DIRECTIVE:
Please switch every "Instruction" in the items below to "Command" and repeat the items with nothing else changed.

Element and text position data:

____________

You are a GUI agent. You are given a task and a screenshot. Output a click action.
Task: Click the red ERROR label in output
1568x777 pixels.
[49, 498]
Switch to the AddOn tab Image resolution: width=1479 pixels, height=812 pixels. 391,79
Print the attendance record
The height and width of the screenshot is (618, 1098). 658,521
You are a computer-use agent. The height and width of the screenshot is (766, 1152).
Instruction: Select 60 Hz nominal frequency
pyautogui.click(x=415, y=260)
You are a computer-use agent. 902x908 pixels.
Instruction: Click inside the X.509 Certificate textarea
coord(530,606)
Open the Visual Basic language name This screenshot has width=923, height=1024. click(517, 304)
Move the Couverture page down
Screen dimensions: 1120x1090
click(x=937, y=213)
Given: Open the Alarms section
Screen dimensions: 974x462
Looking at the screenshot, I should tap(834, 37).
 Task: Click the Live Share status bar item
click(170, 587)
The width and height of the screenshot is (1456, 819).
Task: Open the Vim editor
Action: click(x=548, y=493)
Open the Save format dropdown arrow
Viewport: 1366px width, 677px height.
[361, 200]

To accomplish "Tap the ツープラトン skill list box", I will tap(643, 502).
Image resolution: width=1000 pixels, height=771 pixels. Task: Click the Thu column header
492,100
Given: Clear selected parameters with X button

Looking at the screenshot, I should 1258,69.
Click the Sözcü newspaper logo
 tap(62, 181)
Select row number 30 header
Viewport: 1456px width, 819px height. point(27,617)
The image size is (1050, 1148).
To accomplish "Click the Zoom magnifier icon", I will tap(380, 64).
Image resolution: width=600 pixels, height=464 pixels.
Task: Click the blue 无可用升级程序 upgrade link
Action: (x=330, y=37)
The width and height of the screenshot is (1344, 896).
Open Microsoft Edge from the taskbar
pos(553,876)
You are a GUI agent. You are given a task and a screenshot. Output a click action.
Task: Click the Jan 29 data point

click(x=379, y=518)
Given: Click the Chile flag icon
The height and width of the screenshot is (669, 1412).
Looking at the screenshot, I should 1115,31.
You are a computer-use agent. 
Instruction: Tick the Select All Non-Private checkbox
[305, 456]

____________

EXERCISE RESULT:
You are a GUI agent. You are given a task and a screenshot. Output a click action.
Task: Click the red ERROR label in output
1568x777 pixels.
[49, 498]
Switch to the AddOn tab Image resolution: width=1479 pixels, height=812 pixels. 391,79
Print the attendance record
The height and width of the screenshot is (618, 1098). 658,521
You are a computer-use agent. The height and width of the screenshot is (766, 1152).
Command: Select 60 Hz nominal frequency
pyautogui.click(x=415, y=260)
You are a computer-use agent. 902x908 pixels.
Command: Click inside the X.509 Certificate textarea
coord(530,606)
Open the Visual Basic language name This screenshot has width=923, height=1024. click(517, 304)
Move the Couverture page down
Screen dimensions: 1120x1090
click(x=937, y=213)
Given: Open the Alarms section
Screen dimensions: 974x462
Looking at the screenshot, I should tap(834, 37).
 Task: Click the Live Share status bar item
click(170, 587)
The width and height of the screenshot is (1456, 819).
Task: Open the Vim editor
Action: click(x=548, y=493)
Open the Save format dropdown arrow
Viewport: 1366px width, 677px height.
[361, 200]

To accomplish "Tap the ツープラトン skill list box", I will tap(643, 502).
Image resolution: width=1000 pixels, height=771 pixels. Task: Click the Thu column header
492,100
Given: Clear selected parameters with X button

Looking at the screenshot, I should 1258,69.
Click the Sözcü newspaper logo
 tap(62, 181)
Select row number 30 header
Viewport: 1456px width, 819px height. point(27,617)
The image size is (1050, 1148).
To accomplish "Click the Zoom magnifier icon", I will tap(380, 64).
Image resolution: width=600 pixels, height=464 pixels.
Task: Click the blue 无可用升级程序 upgrade link
Action: (x=330, y=37)
The width and height of the screenshot is (1344, 896).
Open Microsoft Edge from the taskbar
pos(553,876)
You are a GUI agent. You are given a task and a screenshot. Output a click action.
Task: Click the Jan 29 data point

click(x=379, y=518)
Given: Click the Chile flag icon
The height and width of the screenshot is (669, 1412).
Looking at the screenshot, I should 1115,31.
You are a computer-use agent. 
Command: Tick the Select All Non-Private checkbox
[305, 456]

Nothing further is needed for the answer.